What the task requires: Would you return every entry below exactly as written, without its images?

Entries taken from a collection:
Start of Block
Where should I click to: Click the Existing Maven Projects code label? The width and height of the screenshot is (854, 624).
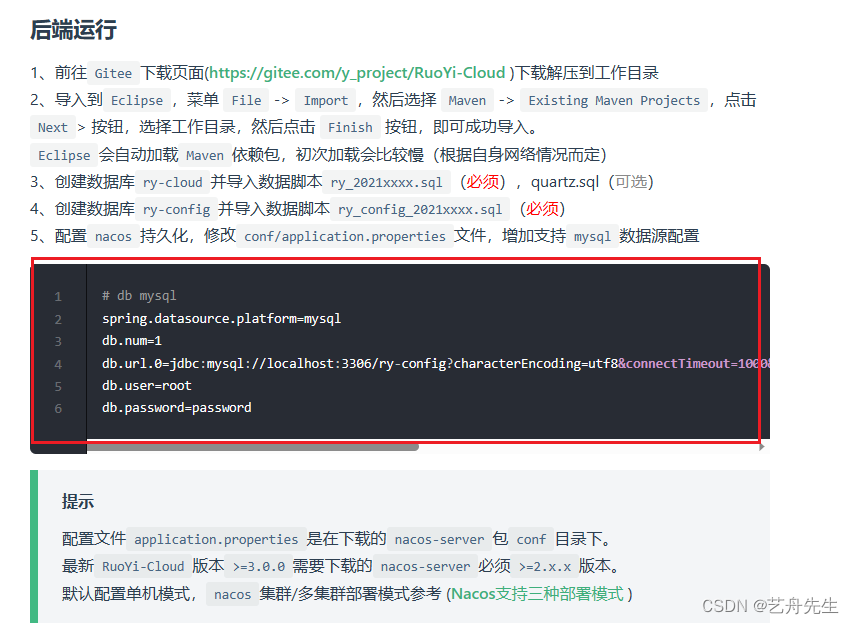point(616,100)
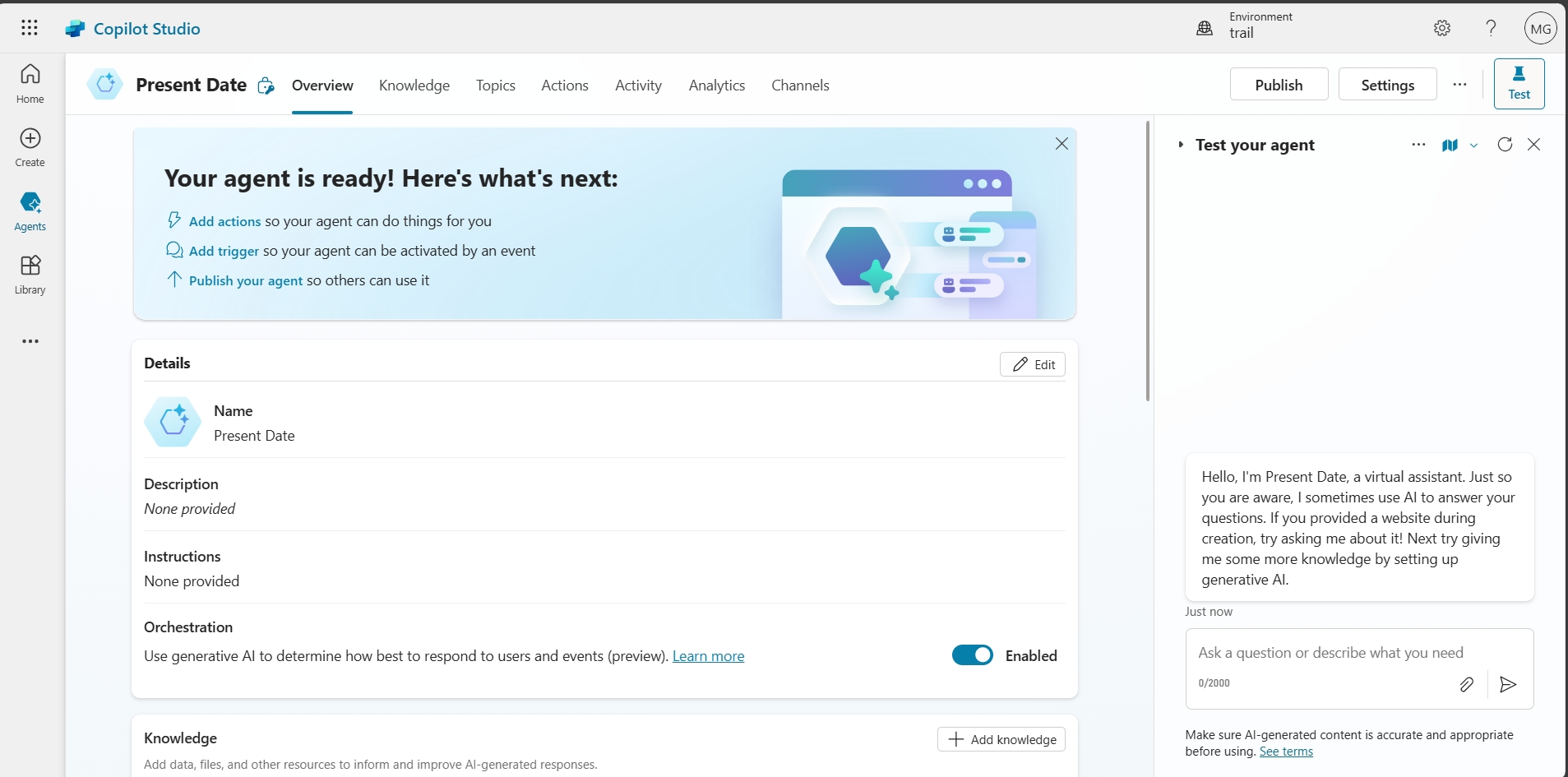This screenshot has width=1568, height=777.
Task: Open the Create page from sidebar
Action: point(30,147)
End of Block
Answer space:
Where should I click to: Click the Existing Maven Projects code label? The width and height of the screenshot is (854, 624).
point(616,100)
This screenshot has width=1568, height=777.
Task: Open the Create page from sidebar
Action: point(30,147)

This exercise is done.